Il migliore Barcellona Basket non si è ancora visto ma coach Federico Cigarini è carico in vista dei match che contano. L’attenzione è sull’esordio casalingo di fine mese: “Pesa il lavoro atletico che abbiamo svolto in questo periodo. La squadra che abbiamo assemblato è completamente nuova e naturalmente i ragazzi devono imparare a giocare assieme. Abbiamo fatto tanta atletica e poco basket per tre settimane. Sono ottimista”.

Il tecnico ha firmato a scatola chiusa per un club che avrebbe guidato anche in una categoria inferiore. Adesso ogni attenzione è sulla crescita dei singoli. “La chiamata del presidente Russo è arrivata appena finito il campionato. Io ho accettato immediatamente perché è un onore per me allenare Barcellona, una piazza storica che ha fatto la serie A e merita sicuramente categorie più alte rispetto a questa. Avrei accettato anche in C, considerato il progetto triennale importante. C’è tanto da lavorare, allenarsi e costruire. A me queste cose piacciono molto”.

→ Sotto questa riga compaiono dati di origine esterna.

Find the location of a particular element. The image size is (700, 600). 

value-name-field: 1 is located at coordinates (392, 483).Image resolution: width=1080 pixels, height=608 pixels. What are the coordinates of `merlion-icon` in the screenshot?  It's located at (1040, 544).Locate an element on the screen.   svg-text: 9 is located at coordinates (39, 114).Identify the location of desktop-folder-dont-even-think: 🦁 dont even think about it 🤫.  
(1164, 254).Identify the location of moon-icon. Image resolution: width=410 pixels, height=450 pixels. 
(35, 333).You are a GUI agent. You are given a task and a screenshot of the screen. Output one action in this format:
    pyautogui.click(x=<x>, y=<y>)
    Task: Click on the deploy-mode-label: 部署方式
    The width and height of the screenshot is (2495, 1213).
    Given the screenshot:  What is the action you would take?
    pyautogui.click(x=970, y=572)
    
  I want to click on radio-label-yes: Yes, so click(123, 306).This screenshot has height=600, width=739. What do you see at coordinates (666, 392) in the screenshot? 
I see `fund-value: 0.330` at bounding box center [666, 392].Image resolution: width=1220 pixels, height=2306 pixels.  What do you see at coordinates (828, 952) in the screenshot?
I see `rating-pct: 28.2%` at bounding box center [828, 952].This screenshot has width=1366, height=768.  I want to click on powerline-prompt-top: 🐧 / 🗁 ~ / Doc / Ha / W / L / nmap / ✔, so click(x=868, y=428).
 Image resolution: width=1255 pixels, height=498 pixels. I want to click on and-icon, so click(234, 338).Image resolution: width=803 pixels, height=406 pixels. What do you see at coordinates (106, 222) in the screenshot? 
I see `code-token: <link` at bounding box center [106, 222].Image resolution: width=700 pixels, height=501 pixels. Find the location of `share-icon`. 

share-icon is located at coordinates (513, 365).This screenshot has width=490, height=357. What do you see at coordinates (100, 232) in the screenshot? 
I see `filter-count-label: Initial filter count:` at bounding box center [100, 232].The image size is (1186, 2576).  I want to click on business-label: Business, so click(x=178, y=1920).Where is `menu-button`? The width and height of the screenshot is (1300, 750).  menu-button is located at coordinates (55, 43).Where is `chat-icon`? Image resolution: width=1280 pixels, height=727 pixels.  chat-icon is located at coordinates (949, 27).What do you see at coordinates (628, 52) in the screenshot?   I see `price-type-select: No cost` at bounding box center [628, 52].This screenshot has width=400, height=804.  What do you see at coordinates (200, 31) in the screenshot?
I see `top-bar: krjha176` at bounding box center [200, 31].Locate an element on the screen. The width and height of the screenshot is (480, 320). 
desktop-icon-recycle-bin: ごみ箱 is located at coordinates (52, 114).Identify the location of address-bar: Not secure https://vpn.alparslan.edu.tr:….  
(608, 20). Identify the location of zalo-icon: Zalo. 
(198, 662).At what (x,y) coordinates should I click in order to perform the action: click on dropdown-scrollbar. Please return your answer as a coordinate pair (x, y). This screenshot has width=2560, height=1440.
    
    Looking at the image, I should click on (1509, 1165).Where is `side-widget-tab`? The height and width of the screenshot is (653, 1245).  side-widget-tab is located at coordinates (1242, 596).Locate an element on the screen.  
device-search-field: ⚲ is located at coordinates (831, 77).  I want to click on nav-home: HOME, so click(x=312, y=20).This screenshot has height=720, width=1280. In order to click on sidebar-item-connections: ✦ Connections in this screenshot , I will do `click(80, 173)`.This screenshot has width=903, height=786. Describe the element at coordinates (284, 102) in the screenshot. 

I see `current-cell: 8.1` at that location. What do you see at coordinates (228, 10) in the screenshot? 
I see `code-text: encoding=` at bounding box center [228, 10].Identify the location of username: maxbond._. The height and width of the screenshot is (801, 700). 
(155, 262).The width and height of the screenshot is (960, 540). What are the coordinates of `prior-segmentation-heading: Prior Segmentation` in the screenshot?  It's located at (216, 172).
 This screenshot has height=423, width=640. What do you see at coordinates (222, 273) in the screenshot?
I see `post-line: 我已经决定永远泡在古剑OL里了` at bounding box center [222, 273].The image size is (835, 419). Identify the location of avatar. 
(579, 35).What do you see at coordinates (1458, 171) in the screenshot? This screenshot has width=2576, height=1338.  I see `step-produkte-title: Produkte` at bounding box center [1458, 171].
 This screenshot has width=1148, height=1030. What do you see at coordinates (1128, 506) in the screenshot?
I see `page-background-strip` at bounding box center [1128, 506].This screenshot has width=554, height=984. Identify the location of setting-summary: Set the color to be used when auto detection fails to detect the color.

Il girone unico e il ritorno a una formula più tradizionale secondo il tecnico toscano regaleranno tanto spettacolo: “Mi piace molto rispetto agli altri anni, è un campionato vero. Finalmente ci sono otto che vanno ai playoff, chi si salva e chi farà il playout. L’incrocio è tosto perché comunque ci sono anche nell’altro girone due o tre formazioni molto importanti. Ci sarà molto equilibrio, abbiamo due o tre squadre forse di una categoria superiore sulla carta e tutte le altre da bagarre. Prevedo equilibrio fra il terzo e l’undicesimo posto, sarà veramente una bellissima battaglia sportiva, da seguire assolutamente”.

Il tecnico parla molto alla squadra, vuole vedere impegno e carattere che rispecchino le ambizioni della piazza: “Attendo la prima di campionato perché è una società con un pubblico tra i più calorosi d’Italia, c’è entusiasmo e sono sicuro che per il 28 stanno già organizzando cose interessanti. Noi dobbiamo essere all’altezza, come ho detto ai miei giocatori: giocare per Barcellona è una grossissima responsabilità e chiunque indossa questa maglietta deve portare rispetto, prima al pubblico e poi alla società”.